Department of Medicine, Division of General Internal Medicine, Medical College of Wisconsin, Milwaukee, WI, USA.
Center for Advancing Population Science, Medical College of Wisconsin, Milwaukee, WI, USA.
Chronic Illn. 2022 Dec;18(4):757-769. doi: 10.1177/17423953211000412. Epub 2021 Mar 16.
Validate a conceptual framework and identify pathways between antecedent (life-course socioeconomic status (L-SES)), predisposing (age, sex, married, homeless as a child), enabling (health literacy, acculturation), and need (disability) social determinants of health (SDoH) and systolic blood pressure (SBP) in US immigrants.
181 immigrants were enrolled in the study. Path analysis was used to identify paths by which SDoH influence SBP and to determine if antecedents, predisposing, enabling, and need factors have direct and indirect relationships with SBP.
The final model(chi(5)=14.88, p = 0.011, RMSEA = 0.070, pclose = 0.17, CFI = 0.96) showed L-SES was directly associated with age (0.12, p = 0.019) and disability(0.17, p = 0.001); and indirectly associated with disability (0.29, p < 0.001) and SBP (0.31, p < 0.001). Age (0.31, p < 0.001) and sex(0.25, p < 0.001) were directly associated with SBP, and age was directly associated with disability (0.29, p < 0.001) and indirectly associated with SBP(0.14, p = 0.018).

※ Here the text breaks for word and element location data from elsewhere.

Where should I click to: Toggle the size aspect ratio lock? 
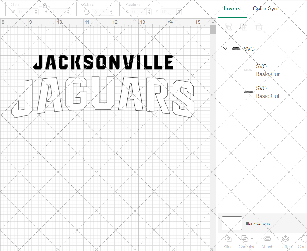coord(45,6)
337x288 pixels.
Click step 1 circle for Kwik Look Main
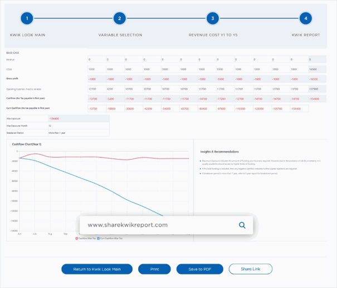coord(27,18)
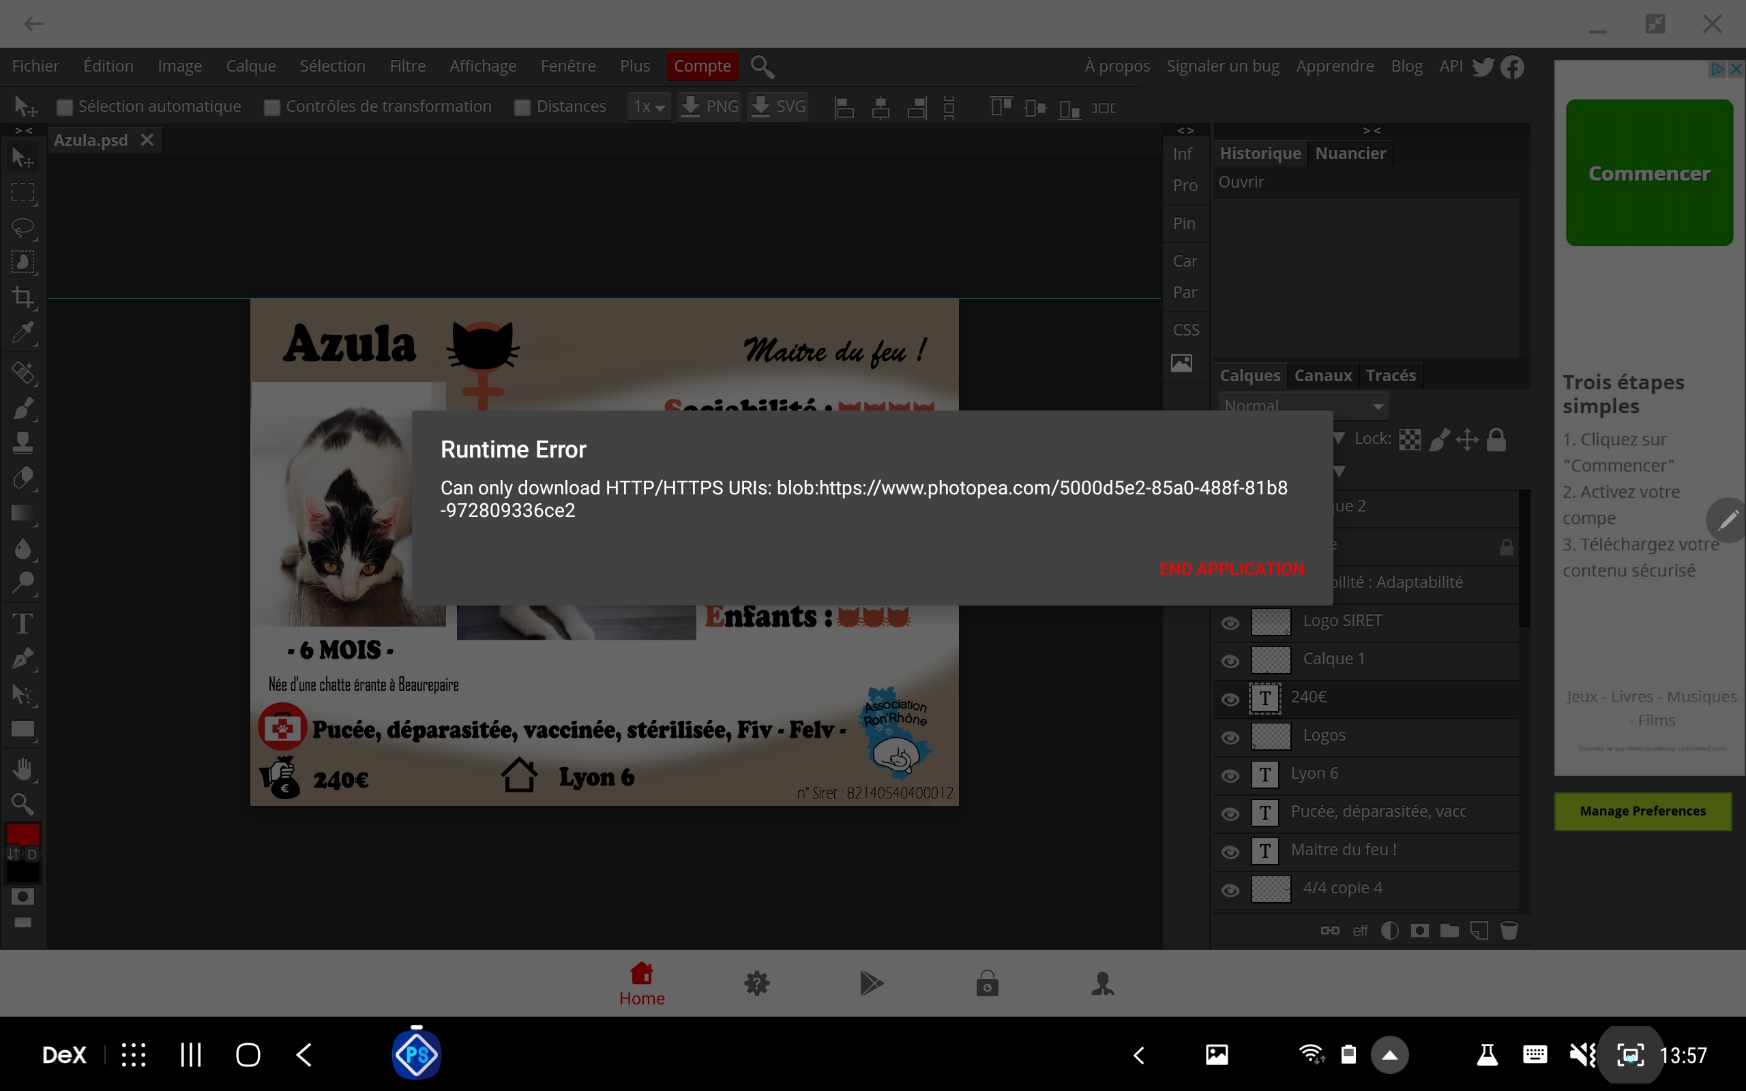Toggle Contrôles de transformation checkbox
The image size is (1746, 1091).
[272, 107]
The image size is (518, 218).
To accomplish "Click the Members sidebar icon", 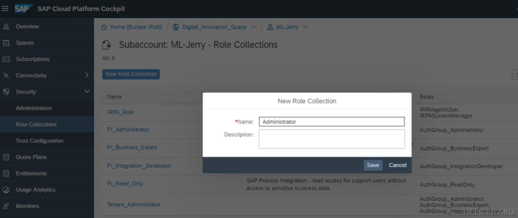I will [6, 206].
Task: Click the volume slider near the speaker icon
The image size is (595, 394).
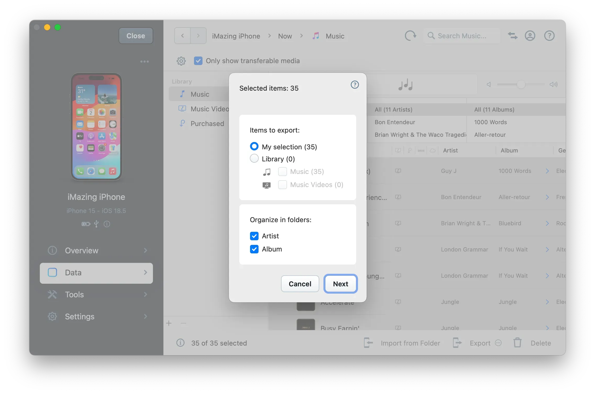Action: (x=521, y=84)
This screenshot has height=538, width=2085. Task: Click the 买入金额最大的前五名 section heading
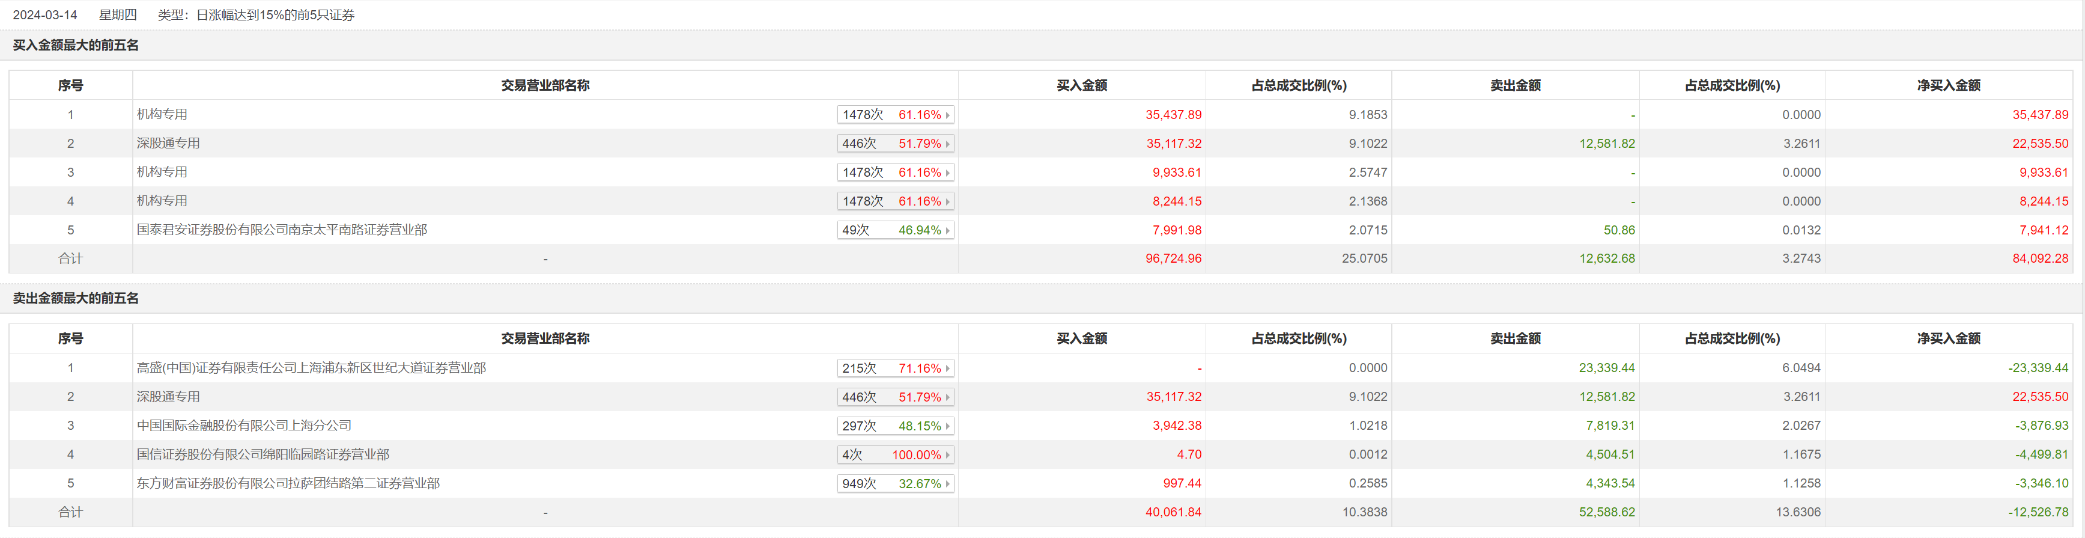tap(76, 45)
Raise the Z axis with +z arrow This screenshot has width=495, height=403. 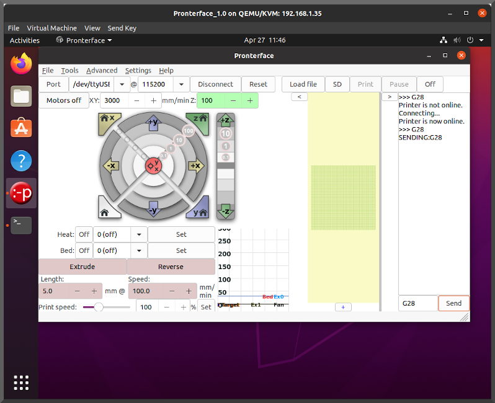tap(225, 120)
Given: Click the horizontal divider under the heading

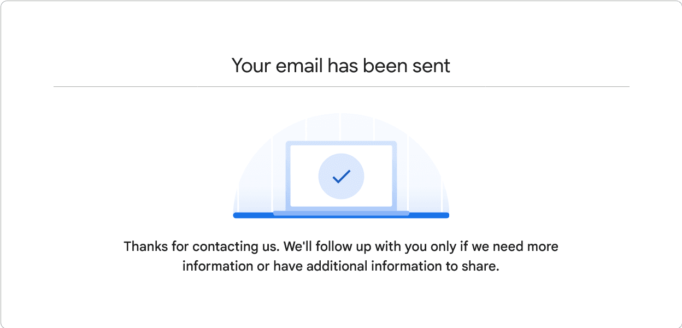Looking at the screenshot, I should [341, 86].
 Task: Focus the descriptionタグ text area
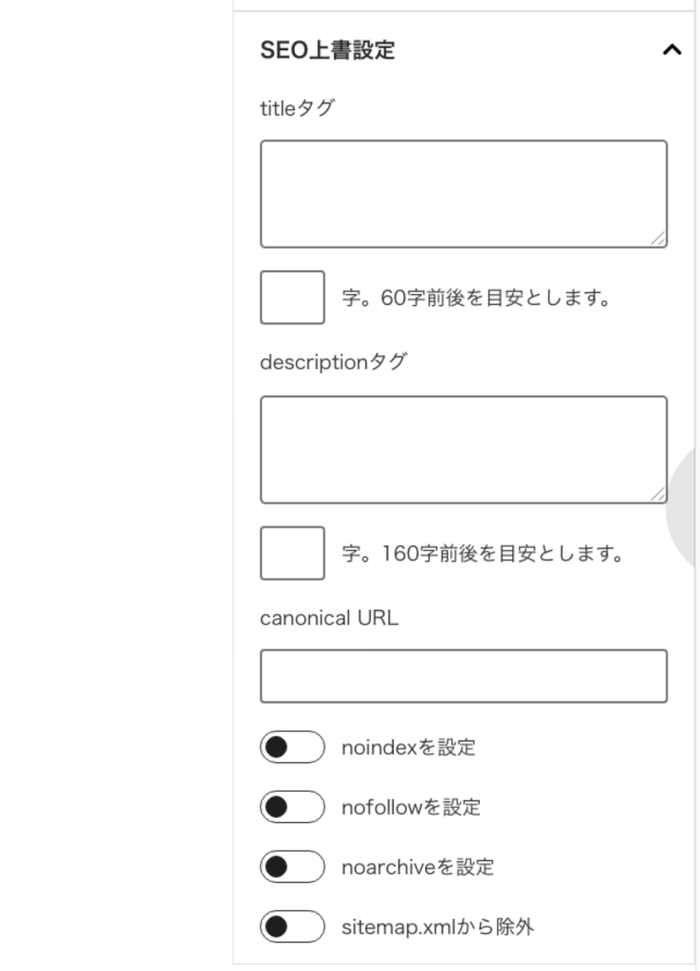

Other predisposing factors such as being married (-0.32, p < 0.001) and being homeless as a child alone (0.16, p < 0.001) were directly associated with disability and indirectly associated (0.14, p = 0.018) with SBP. Enabling factor of health literacy (0.16, p = 0.001) was directly associated with disability and indirectly associated (0.14, p = 0.018) with SBP. Need factor of disability (0.14, p = 0.018) was directly associated with SBP.
This study provides the first validation of a conceptual model for the relationship between SDoH and SBP among immigrants and identifies potential targets for focused interventions.
验证一个概念框架,并确定美国移民的健康决定因素(社会决定因素)的前因(生活轨迹社会经济地位(L-SES))、促成因素(年龄、性别、已婚、儿时无家可归)、促成因素(健康素养、文化适应)和需求(残疾)与收缩压(SBP)之间的途径。
研究纳入了 181 名移民。路径分析用于确定 SDoH 影响 SBP 的途径,并确定前因、促成因素、促成因素和需求因素与 SBP 之间是否存在直接和间接关系。
最终模型(卡方(5)= 14.88,p=0.011,RMSEA=0.070,pclose=0.17,CFI=0.96)显示,L-SES 与年龄(0.12,p=0.019)和残疾(0.17,p=0.001)呈直接相关;与残疾(0.29,p<0.001)和 SBP(0.31,p<0.001)呈间接相关。年龄(0.31,p<0.001)和性别(0.25,p<0.001)与 SBP 呈直接相关,年龄与残疾(0.29,p<0.001)呈直接相关,与 SBP 呈间接相关(0.14,p=0.018)。其他促成因素,如已婚(-0.32,p<0.001)和儿时无家可归(0.16,p<0.001),与残疾呈直接相关,与 SBP 呈间接相关(0.14,p=0.018)。健康素养的促成因素(0.16,p=0.001)与残疾呈直接相关,与 SBP 呈间接相关(0.14,p=0.018)。需求因素残疾(0.14,p=0.018)与 SBP 呈直接相关。
本研究首次验证了一个概念模型,用于研究移民中 SDoH 与 SBP 之间的关系,并确定了有针对性干预的潜在目标。